INTO Slams European Judgement but Won’t Be Stopped in Pursuit of Pay Equality

70 per cent of teaching entrants affected by reduced salaries under 25 years of age at time of entry to the profession.

INTO supported Tomás Horgan and Claire Keegan in their claim before the European Court of Justice seeking redress, on age discrimination grounds, against the unilateral decision of the government to cut new entrant pay. Questions were referred to the ECJ from the Irish Labour Court, following previous hearings.

The claim to the Labour Court is that the 10 per cent salary cut and scale reversion imposed on new entrant teachers such as the Claimants from January 2011 represents indirect discrimination on age grounds.

The State’s own statistics show that well over 70 per cent of new entrants to primary teaching in 2011 were 25 years of age or under. To impose a salary cut on these entrants means in reality that younger teachers were paid less at start of career than older teachers had been, a disadvantage which persists across the career resulting in a substantial differential in career earnings.

The response of the European Court (ECJ) to the questions posed to it by the Irish Labour Court is a bitter disappointment.
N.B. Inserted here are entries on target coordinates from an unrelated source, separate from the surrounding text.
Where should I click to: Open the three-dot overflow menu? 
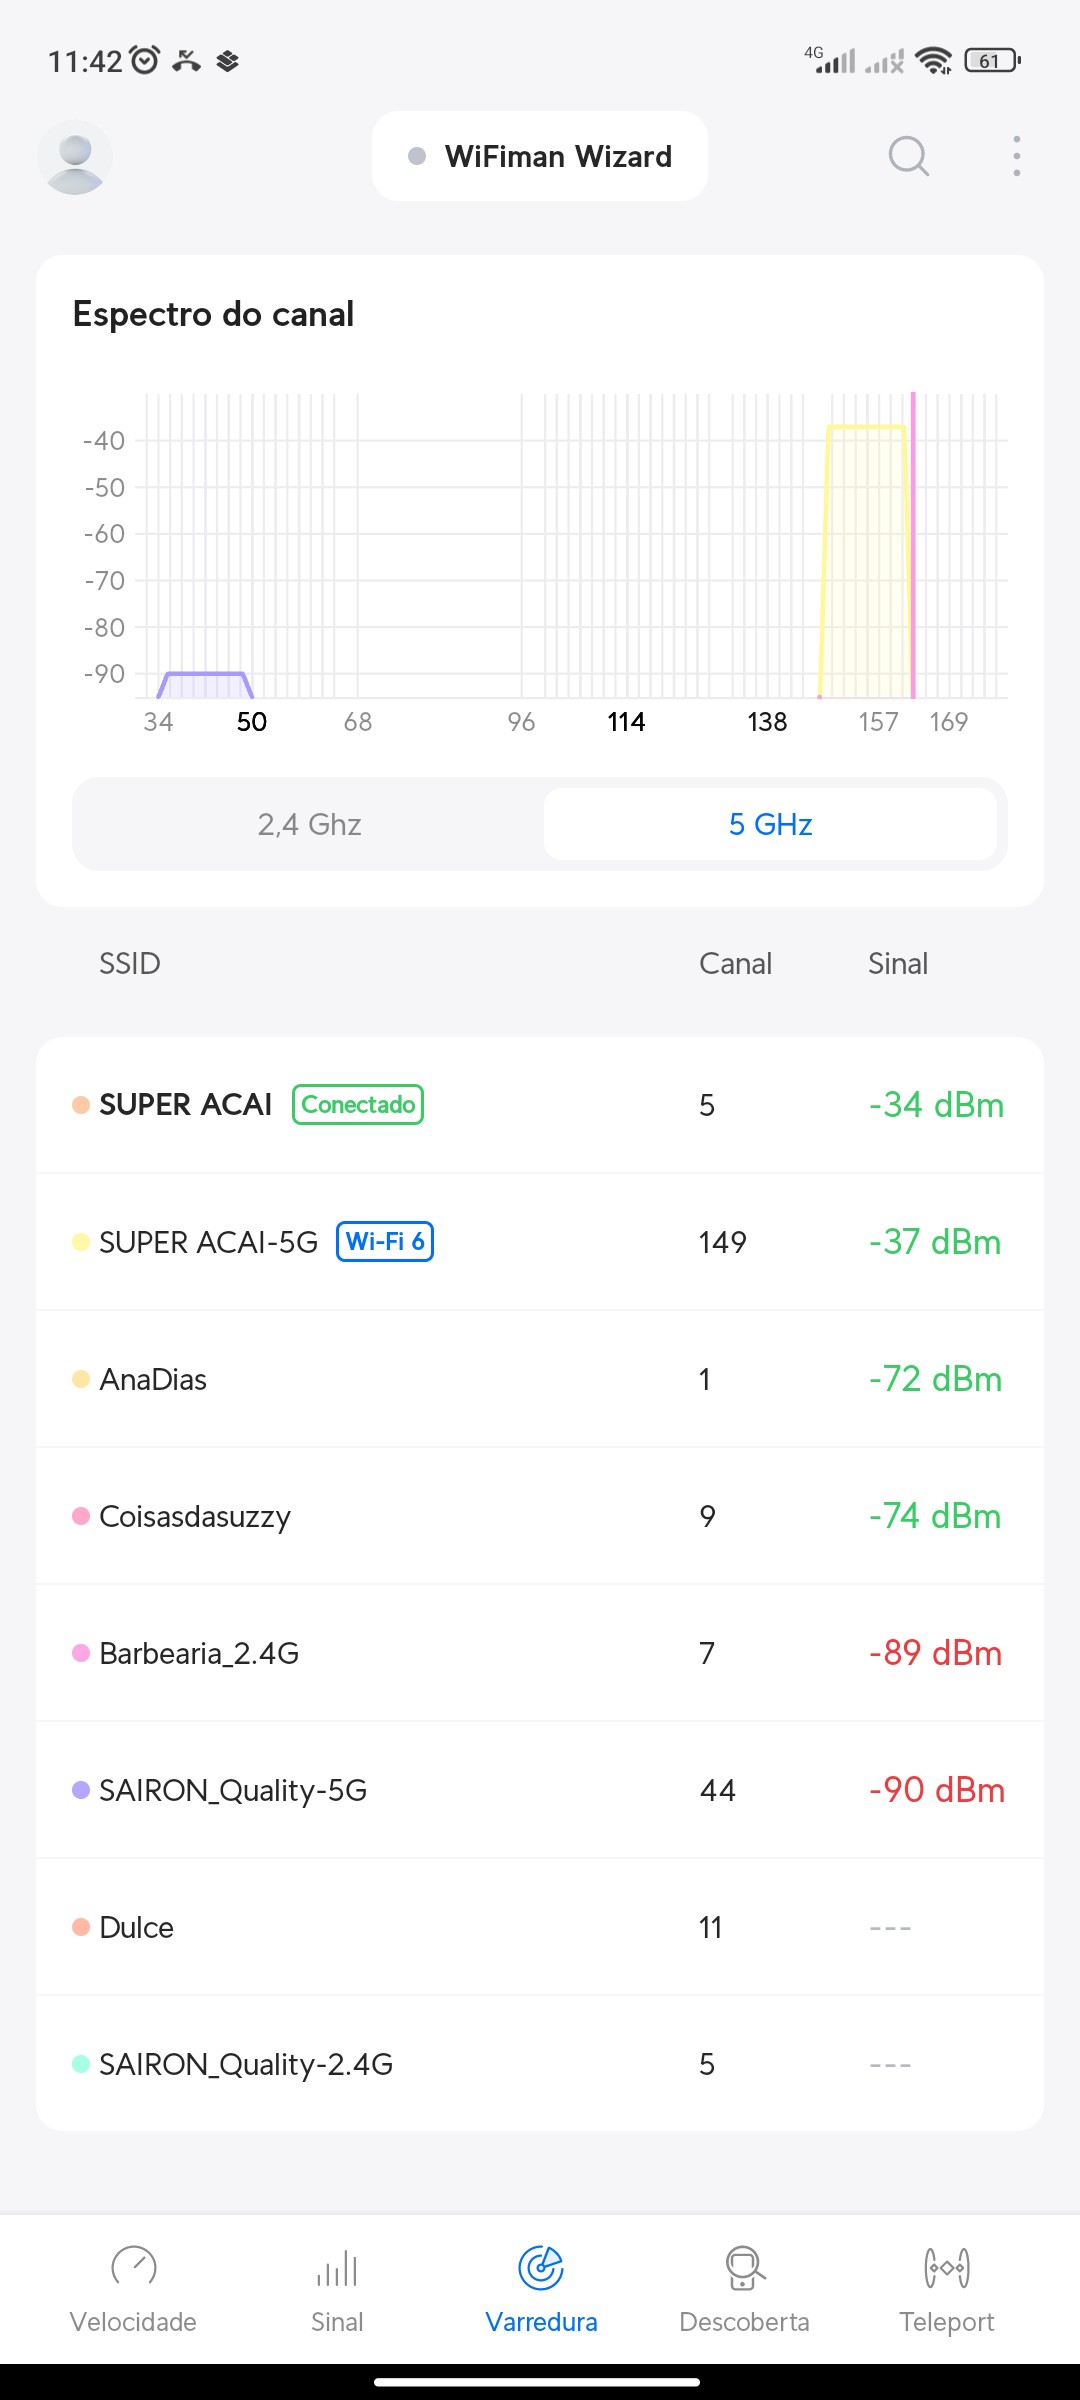1016,157
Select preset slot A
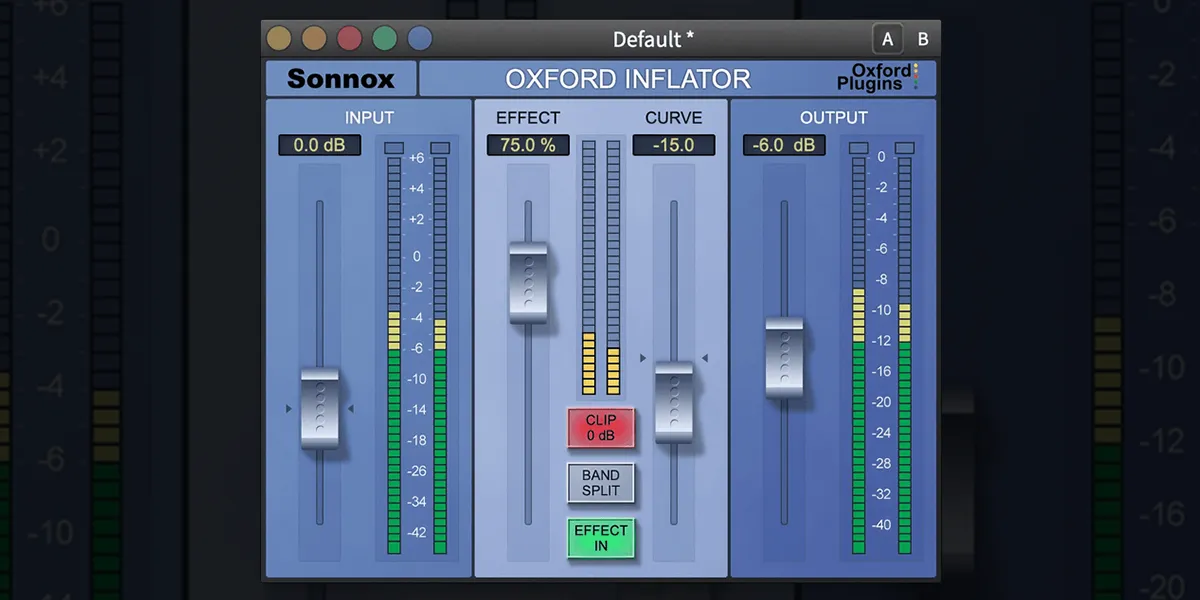1200x600 pixels. 888,38
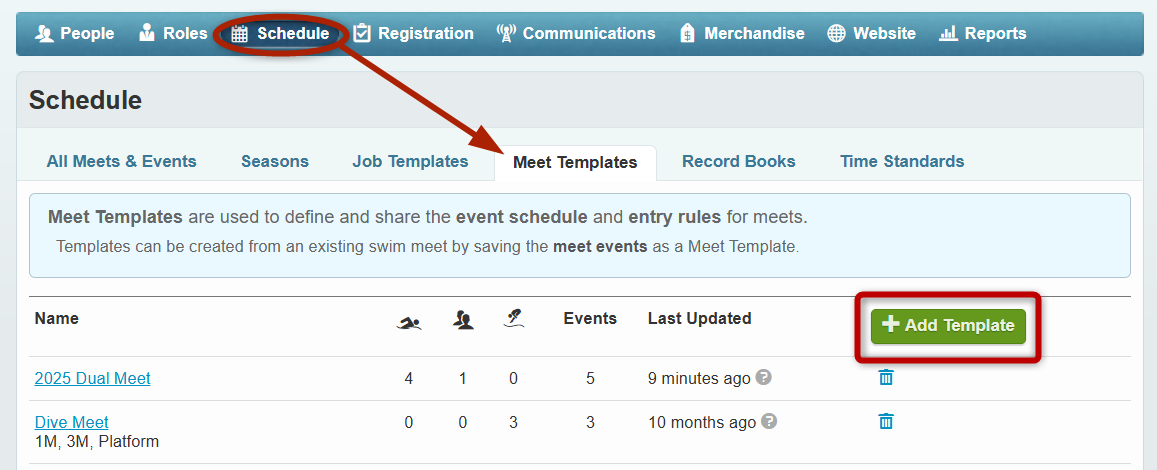Delete the 2025 Dual Meet template
Screen dimensions: 1157x470
pos(885,378)
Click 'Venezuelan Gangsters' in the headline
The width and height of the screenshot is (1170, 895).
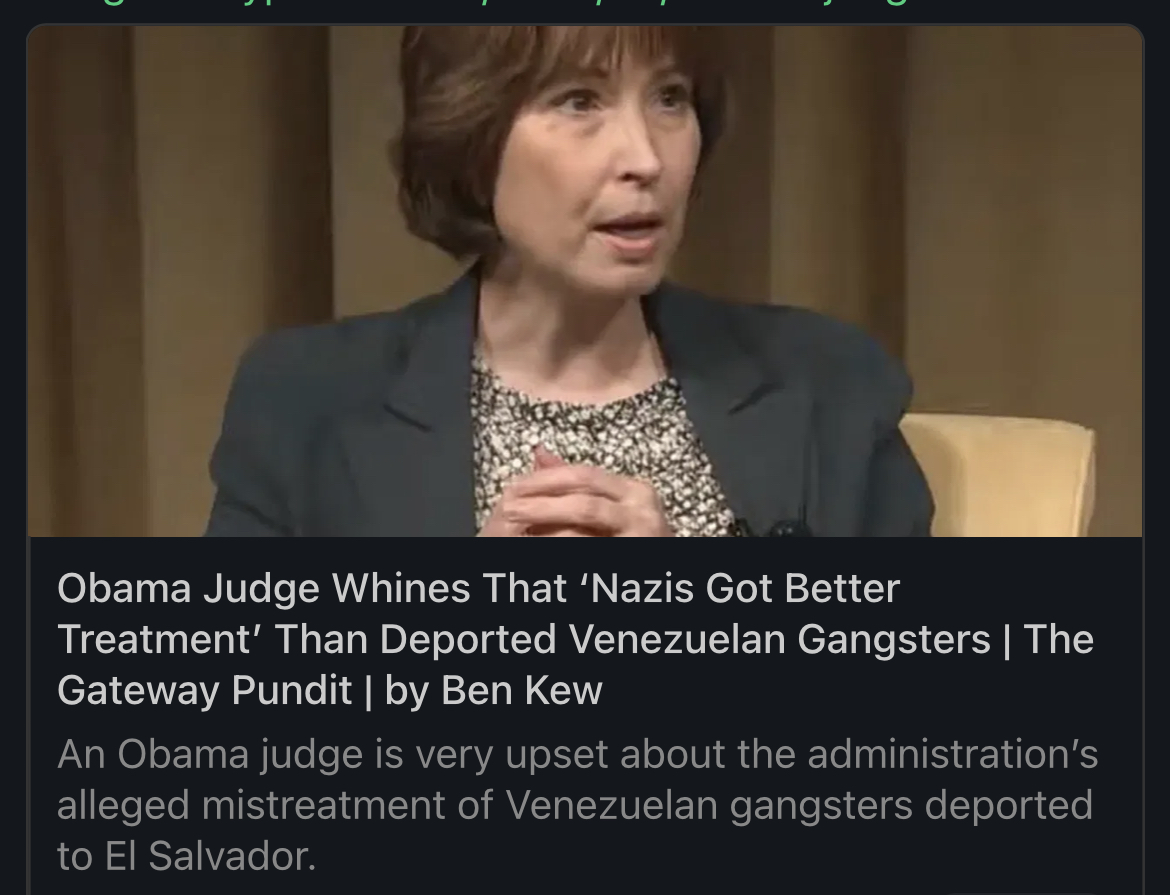[x=780, y=639]
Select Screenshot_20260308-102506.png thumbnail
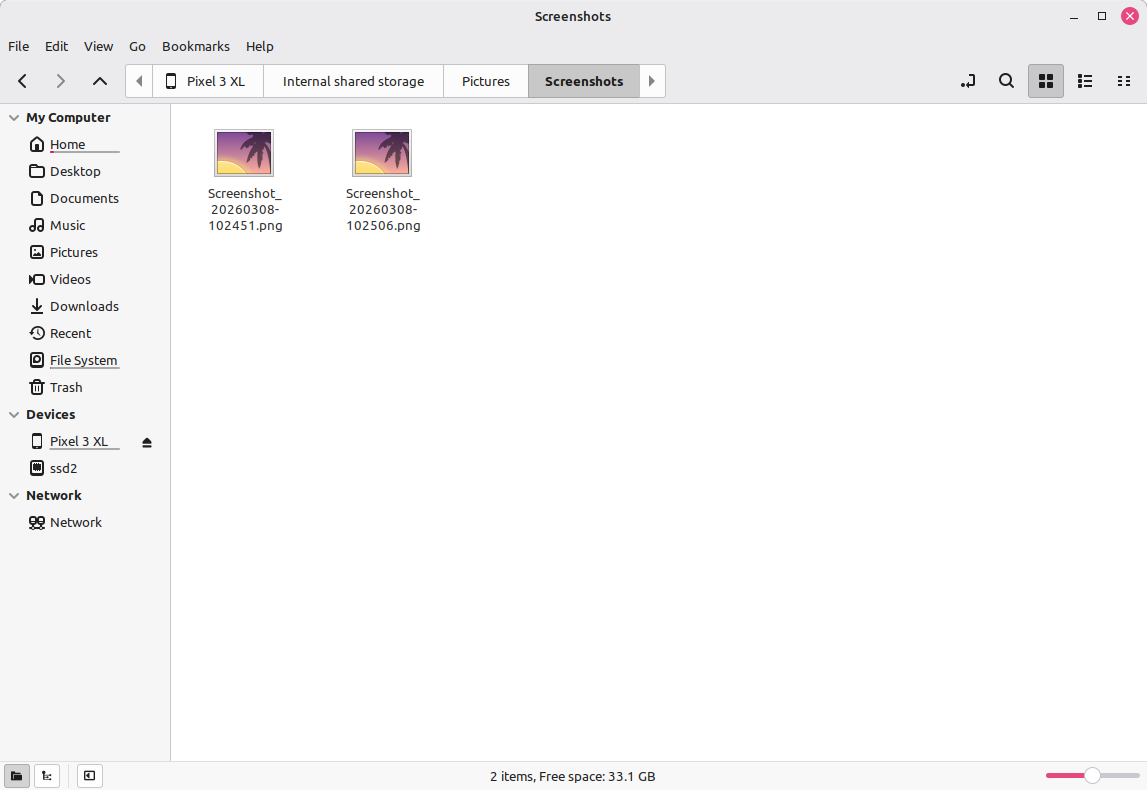Image resolution: width=1147 pixels, height=790 pixels. pos(382,153)
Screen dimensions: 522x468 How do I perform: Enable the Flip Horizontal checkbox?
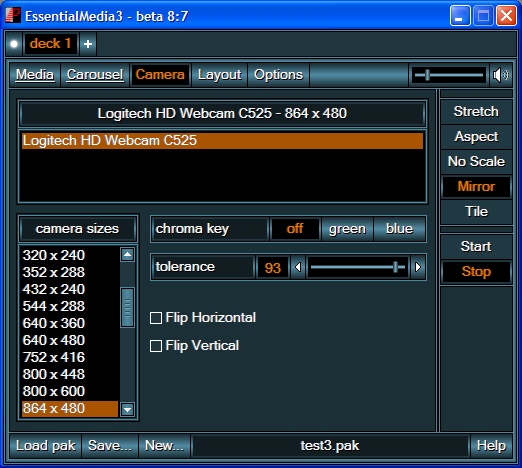(156, 318)

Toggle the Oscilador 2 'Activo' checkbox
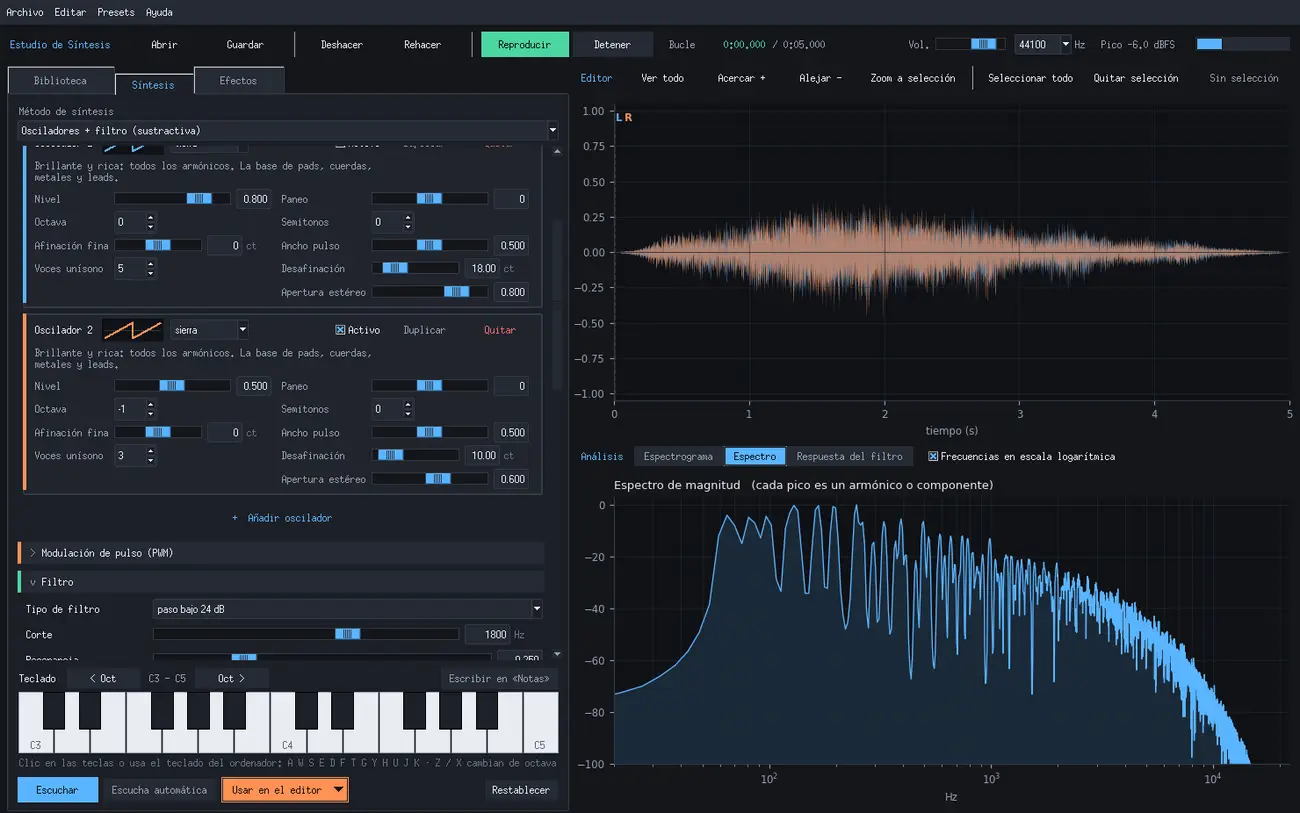point(340,330)
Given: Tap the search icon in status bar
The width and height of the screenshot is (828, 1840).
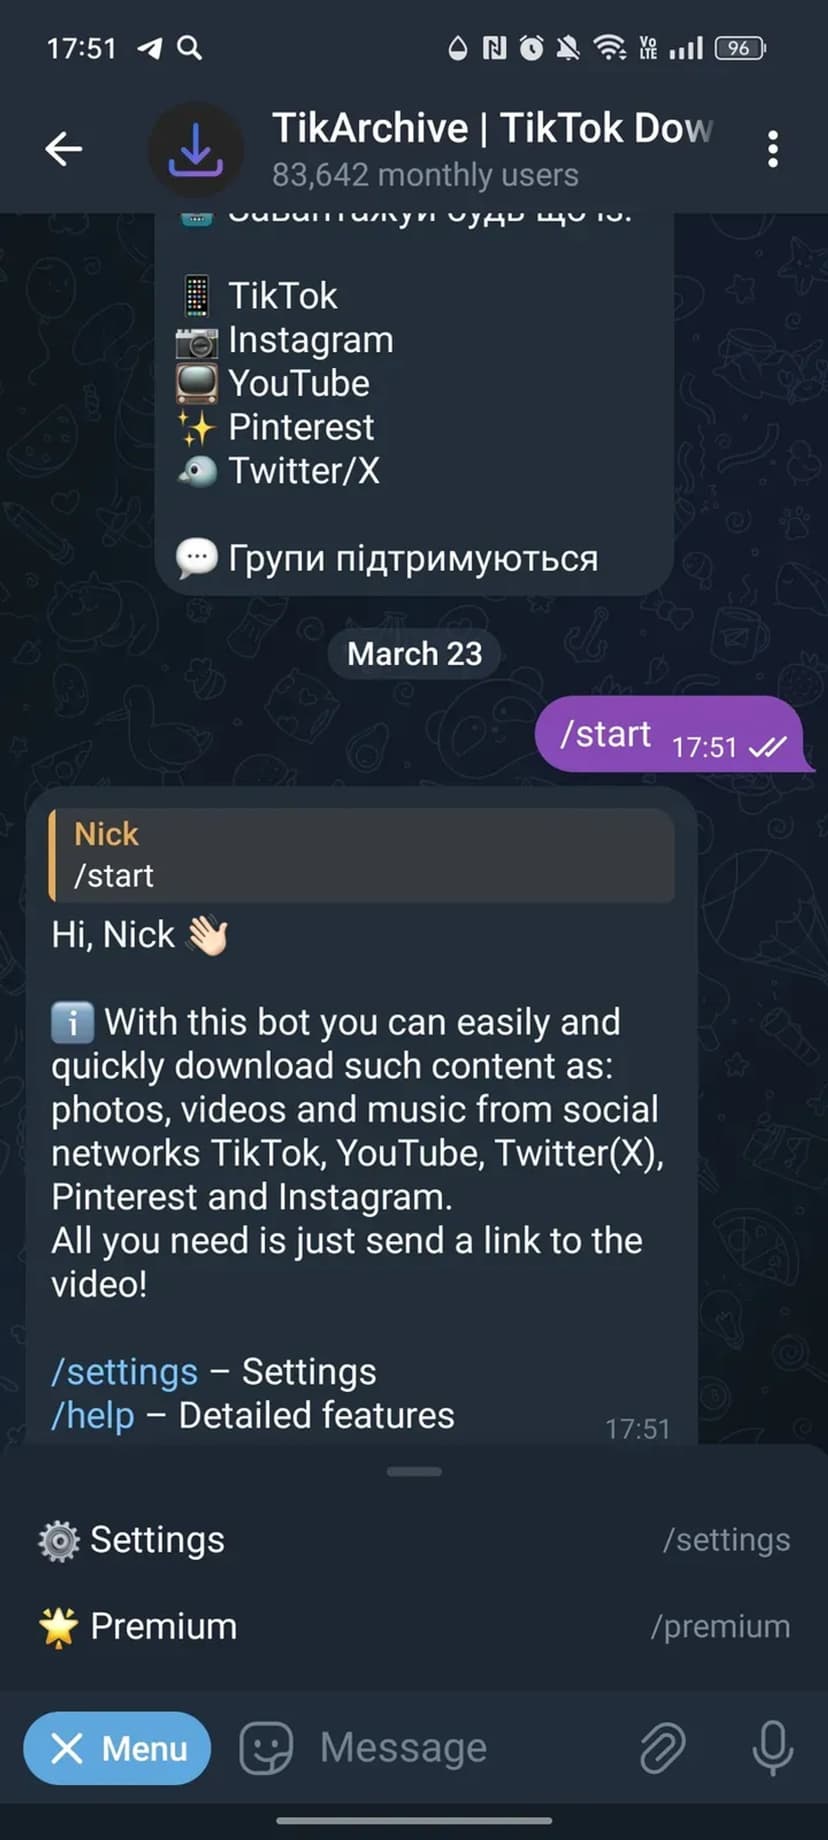Looking at the screenshot, I should click(x=189, y=48).
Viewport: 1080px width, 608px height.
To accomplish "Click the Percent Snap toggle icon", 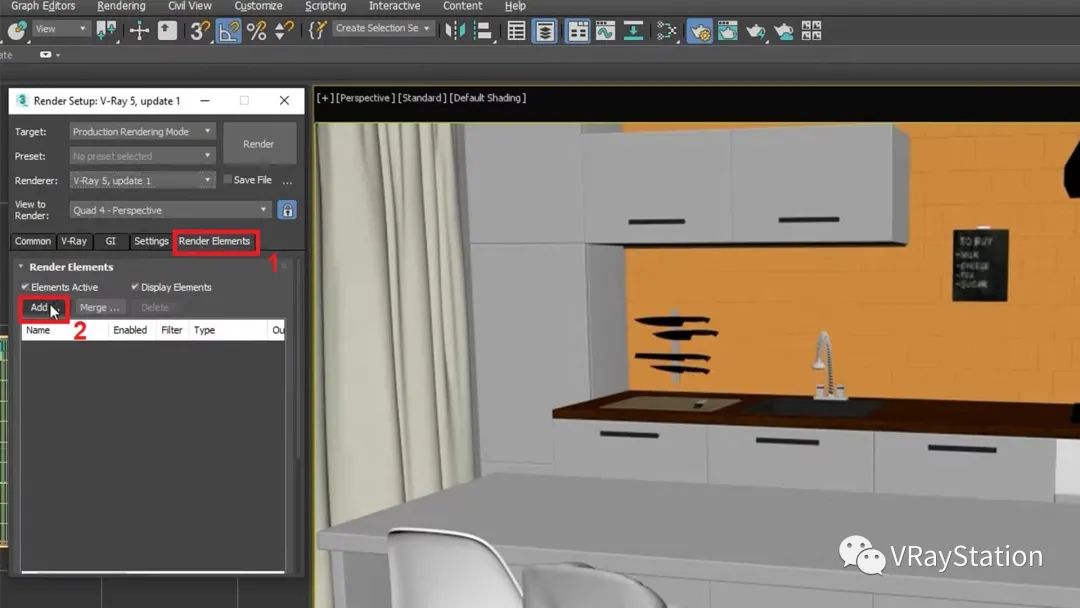I will point(257,30).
The Court chose not to even take the time to hold an oral hearing where Tomás and Claire could have set out their specific case. Such an opportunity would have enabled them to counter the concerns expressed in the judgement and speak to the merits of this particular age discrimination case. The case returns to the Labour Court where the Claimants, supported by INTO, will reply in detail to the ECJ responses and will ask the Labour Court to find that what looks on its face like age-linked discrimination is exactly that.

INTO President Joe Killeen, who was in attendance as the verdict was delivered in Luxembourg, said “I commend both Tomás and Claire and the great service they have done for their fellow teachers in standing up for equal pay for equal work. This case is just one strand, albeit an important one, of our consistent opposition to the cuts imposed on new entrants. Whether through negotiation, court challenge or industrial action, INTO will stand with our members until the blot of inequality is obliterated.”